Since this protein is retro viral derived… so many questions… how did it become so influential and integral in human development? How did our bodies first encounter it? What was the virus and was it deadly? Does our body still have the ability to integrate viral proteins, or is it still?!

Considering what we know of HIV, the autoimmune and neurological effects of the Syncytin mother virus must have been pretty awful. Additionally, it also seems that the retroviridae family has incredible mechanisms via enzyme production for DNA transcription and integration, which further adds to the awe that is the immune system. It makes me wonder even more why we don’t work /with/ our immune systems instead of /against/ them with modern treatments (e.g. let’s kill everything with antibiotics, alcohol, radiation, etc.).
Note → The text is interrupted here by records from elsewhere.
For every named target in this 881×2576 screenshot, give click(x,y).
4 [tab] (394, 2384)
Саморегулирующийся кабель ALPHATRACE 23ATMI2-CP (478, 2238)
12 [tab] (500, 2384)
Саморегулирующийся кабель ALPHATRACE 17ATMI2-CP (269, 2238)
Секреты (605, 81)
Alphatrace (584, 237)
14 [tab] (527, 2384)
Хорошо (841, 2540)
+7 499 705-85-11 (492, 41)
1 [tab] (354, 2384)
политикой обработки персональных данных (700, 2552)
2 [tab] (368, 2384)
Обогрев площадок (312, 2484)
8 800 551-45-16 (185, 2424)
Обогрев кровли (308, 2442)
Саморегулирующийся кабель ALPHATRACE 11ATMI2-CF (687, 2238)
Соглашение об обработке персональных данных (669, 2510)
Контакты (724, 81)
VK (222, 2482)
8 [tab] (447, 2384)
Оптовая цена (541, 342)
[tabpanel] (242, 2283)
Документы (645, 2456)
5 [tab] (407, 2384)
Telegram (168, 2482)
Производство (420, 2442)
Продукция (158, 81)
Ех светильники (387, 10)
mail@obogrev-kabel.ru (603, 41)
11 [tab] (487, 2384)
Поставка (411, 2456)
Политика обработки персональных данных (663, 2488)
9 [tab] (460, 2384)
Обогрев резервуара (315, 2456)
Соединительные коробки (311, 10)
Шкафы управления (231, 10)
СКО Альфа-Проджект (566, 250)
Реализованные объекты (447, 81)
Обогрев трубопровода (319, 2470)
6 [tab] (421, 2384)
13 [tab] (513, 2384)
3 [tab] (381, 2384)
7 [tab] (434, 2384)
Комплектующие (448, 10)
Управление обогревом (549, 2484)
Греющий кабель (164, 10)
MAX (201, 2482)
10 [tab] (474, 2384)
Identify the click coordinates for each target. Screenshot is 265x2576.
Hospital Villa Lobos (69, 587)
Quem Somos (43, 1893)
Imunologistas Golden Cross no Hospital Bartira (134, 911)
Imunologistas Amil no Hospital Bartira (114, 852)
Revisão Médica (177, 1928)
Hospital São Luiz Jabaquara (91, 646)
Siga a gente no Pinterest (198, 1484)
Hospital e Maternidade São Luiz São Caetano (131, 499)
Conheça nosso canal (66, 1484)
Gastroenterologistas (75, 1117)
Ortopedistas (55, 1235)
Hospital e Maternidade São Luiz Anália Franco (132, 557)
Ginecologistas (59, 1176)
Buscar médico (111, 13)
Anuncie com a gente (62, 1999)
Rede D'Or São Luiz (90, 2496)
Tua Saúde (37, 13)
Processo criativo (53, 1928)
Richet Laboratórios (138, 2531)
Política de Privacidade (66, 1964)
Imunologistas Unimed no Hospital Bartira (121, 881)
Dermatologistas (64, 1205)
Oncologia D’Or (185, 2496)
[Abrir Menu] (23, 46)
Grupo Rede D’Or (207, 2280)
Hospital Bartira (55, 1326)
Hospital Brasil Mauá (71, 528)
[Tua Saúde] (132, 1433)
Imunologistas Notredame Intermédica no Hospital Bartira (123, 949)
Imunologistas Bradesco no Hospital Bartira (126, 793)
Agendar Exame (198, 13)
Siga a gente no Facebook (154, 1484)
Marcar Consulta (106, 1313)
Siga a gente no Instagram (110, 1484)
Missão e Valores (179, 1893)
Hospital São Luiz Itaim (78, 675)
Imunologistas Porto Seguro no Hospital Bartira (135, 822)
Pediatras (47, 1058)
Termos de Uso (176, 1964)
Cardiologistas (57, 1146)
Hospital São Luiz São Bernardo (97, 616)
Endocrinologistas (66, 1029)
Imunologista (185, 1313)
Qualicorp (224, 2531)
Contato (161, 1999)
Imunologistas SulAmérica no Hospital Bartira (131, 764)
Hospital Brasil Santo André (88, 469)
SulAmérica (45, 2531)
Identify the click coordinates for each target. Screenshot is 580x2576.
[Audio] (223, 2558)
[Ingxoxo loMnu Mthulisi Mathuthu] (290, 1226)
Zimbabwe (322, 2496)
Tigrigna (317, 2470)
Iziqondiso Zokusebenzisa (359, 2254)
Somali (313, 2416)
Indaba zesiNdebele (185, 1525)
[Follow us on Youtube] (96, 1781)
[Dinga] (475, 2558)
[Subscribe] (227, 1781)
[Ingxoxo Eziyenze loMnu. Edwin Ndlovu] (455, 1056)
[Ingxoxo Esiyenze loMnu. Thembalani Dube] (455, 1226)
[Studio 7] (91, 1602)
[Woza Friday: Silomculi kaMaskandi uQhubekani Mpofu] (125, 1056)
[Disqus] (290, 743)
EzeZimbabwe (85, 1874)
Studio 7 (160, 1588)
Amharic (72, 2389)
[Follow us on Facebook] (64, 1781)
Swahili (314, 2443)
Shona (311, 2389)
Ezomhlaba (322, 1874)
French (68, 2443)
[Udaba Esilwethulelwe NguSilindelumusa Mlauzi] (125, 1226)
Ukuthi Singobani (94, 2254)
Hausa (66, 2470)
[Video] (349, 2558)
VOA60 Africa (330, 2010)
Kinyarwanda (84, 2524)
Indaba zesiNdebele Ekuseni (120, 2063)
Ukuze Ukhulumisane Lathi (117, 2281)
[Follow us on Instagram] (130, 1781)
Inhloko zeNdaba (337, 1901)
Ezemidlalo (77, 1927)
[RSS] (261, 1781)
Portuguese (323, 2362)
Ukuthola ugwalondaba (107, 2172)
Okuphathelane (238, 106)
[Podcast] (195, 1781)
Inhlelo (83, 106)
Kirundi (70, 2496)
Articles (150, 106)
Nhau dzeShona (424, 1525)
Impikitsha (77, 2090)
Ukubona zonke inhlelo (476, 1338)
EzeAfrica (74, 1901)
Reading old fact-check and debunking articles on mRNA produced SARS-coV 2 spike protein v. Syncytin-1 obviously leads one to believe “oh, the similarities are nothing”, but comparing them to non-viral protein structures doesn’t really lend the same comparison. My understanding and thinking may be way off base, but to me, a layperson, is: wouldn’t we have a more innate immune response to viral proteins? Or even the envelope of such? Rather than, say, comparing them to hemoglobin or any other human protein that wasn’t viral derived.

As usual, your posts leave me with more questions than I had before reading them. A sign of an excellent teacher.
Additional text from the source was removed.